Monday, March 18, 2013
Testing and Data Privacy, is there an iIssue, (PART III out of IV)?
Let's recap. In the previous posts I discussed why we should be aware of how application changes are tested within your IT department etc. or we may have a data breach before you know it. Then I explained how to mitigate some of the risks with different processes/choices and listed the pros and con for each of them.
I will now continue the discussion about the various options, and which ones are the best etc.
So lets get started
The four choices that I presented previously are
1) Create your own test data
2) Copy production data into the test environment
3) Same as #2 but have everyone sign Non-disclosure agreements
4) Same as number #2 but obfuscate(scrub) the data
Looking at the obvious option #2. that is clearly a TABOO or is it?. The reason that we should not do this is obvious, right? Copying Data is what happens in the real world today. As far as I know there are not studies along these lines, (most companies would not want to share this type of information) but experience tells me that you would be surprised at the number of companies which have at least some areas where this practice is done regularly. While it can be argued that this would happen only within smaller companies, experience would say otherwise. Remember that you may have a policy in place forbidding this, but in some corner area of IT that has been around for years, they may be practicing "copy the data" because that is how it was always done. That being said, you may be surprised to hear me say that there can be times when there is a legitimate reason (fooled you) to copy production data within a testing environment.
This will be a topic for a future post concerning (and this is a BIG hint) testing, cost, risk and support issues that revolve around data and data privacy.
For now let's just say this is not a good option and should only be considered in specific areas and reasons.
Option #3 in my opinion is slightly different then just 'saying no'. It should be standard policy that all individuals, no matter who they are, employees, consultants or outsourceers need to sign a non disclosure agreement.
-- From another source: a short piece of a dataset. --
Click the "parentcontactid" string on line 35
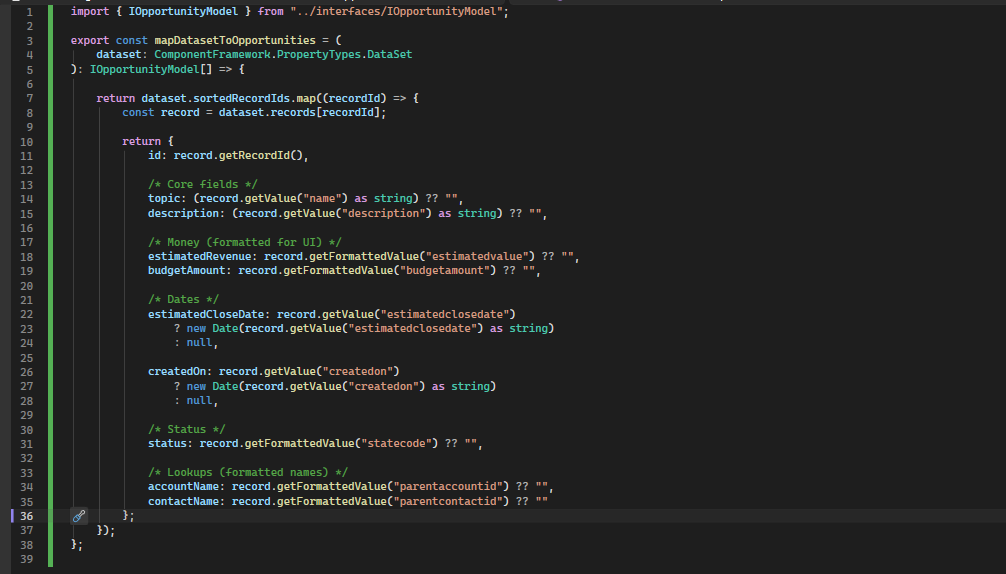 click(x=458, y=502)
But let me clear, this will not help in preventing any data breaches. And just to remind you why, there are studies concerning data breaches that state that more than 70% of all data breaches are non malicious. If the breach is malicious (disgruntled employee, criminal activity etc.) it will not stop data from be exposed either. So if it does not prevent breaches, why bother? What this does is make it easier for legal remedies in case there is a need.
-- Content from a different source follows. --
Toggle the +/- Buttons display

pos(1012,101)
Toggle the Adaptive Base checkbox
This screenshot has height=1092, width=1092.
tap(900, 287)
Option #1 is a viable option. Many companies I worked with have policies along those lines And in fact chances are that your testers will have to make up some data to test things that should not happen in real life. IE testing for error checking/handling. But is it be all to end all? No. One can never make up all the permutations and combinations one would need to test to ensure that, first the change worked, and two that it did not break anything else. Now there are processes that mitigate the risks (for another post) involved. However there are no guarantees.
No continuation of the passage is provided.